Volume 713: debated on Monday 26 October 2009


My right honourable friend the Secretary of State for Children, Schools and Families (Ed Balls) has made the following Written Ministerial Statement.

Today I will be launching a new strategy to transform information, advice and guidance (IAG) for young people.

Quality, Choice and Aspiration sets out our plans to deliver 21st-century IAG that reflects what young people tell us they want and is more accessible and relevant, reflecting a rapidly changing economy. In line with our plans to raise the participation age to 18, our strategy will set out our ambition for every young person to receive careers education to 18. The reforms that we are setting out today will make sure that every young person, whatever their background, can aim for the top.

Raising the quality of IAG requires a new approach, one that brings together young people, those working in business and older peers, because they are often best placed to provide an understanding of all the different types of jobs that young people might aspire to and the qualifications that they will need to fulfil their ambitions.

Children begin to think about their future careers at an early age, so our strategy will support schools and parents working together to nurture the aspirations of children and develop their strengths, whether they are practical, academic or both.

This generation of young people look to the internet for knowledge in most areas. This strategy signals a step change in online advice and guidance, so young people are able to access IAG on Facebook, YouTube, blogs and other social networking sites.

Reflecting our approach to 21st century IAG, the strategy will include a number of new proposals:

piloting approaches to teaching about careers in primary school and plans for primary schools to work with universities to give younger pupils an experience of higher education and the wider world of work;

provide support and resource for schools and parents to engage with young people from an early age to talk about career opportunities;

the ambition that every young person have access to a mentor—two new national mentoring champions will help to increase mentoring opportunities between schools, businesses and higher education;

more help for disadvantaged and disabled young people in accessing work experience so that all young people—regardless of their background, ethnicity or gender—can realise their full potential; and

a £10 million fund to support innovative ways of delivering careers education.

This strategy has been informed and influenced by the important report Fair Access to the Professions by Alan Milburn and his panel, which was published this summer.
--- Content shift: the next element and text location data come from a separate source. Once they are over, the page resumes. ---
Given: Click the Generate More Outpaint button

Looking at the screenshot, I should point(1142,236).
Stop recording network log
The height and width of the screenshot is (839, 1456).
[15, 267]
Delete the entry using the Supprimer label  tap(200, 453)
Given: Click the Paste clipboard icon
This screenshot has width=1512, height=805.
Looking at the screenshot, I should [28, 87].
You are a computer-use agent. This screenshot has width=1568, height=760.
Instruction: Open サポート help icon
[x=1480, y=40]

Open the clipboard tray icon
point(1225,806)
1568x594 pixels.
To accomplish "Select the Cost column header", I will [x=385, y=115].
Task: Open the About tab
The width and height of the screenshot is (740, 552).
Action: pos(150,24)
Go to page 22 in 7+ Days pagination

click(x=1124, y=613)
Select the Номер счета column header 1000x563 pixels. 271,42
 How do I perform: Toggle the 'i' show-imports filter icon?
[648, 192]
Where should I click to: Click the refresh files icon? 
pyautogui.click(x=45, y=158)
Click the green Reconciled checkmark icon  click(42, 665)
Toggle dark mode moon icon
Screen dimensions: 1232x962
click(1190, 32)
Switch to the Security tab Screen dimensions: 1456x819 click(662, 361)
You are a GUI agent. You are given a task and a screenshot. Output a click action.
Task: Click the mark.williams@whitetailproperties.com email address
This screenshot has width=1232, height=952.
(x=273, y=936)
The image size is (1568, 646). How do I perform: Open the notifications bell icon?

The plans outlined today build on Milburn’s report and take forward the majority of the recommendations relevant to IAG.

Now more than ever young people need access to good IAG. This strategy sets out our vision. It puts in place the building blocks for an IAG system that gives every young person the high-quality support that they need to release their talents, thus setting them on the path to success.

I am placing a copy of the strategy in the Libraries of both Houses.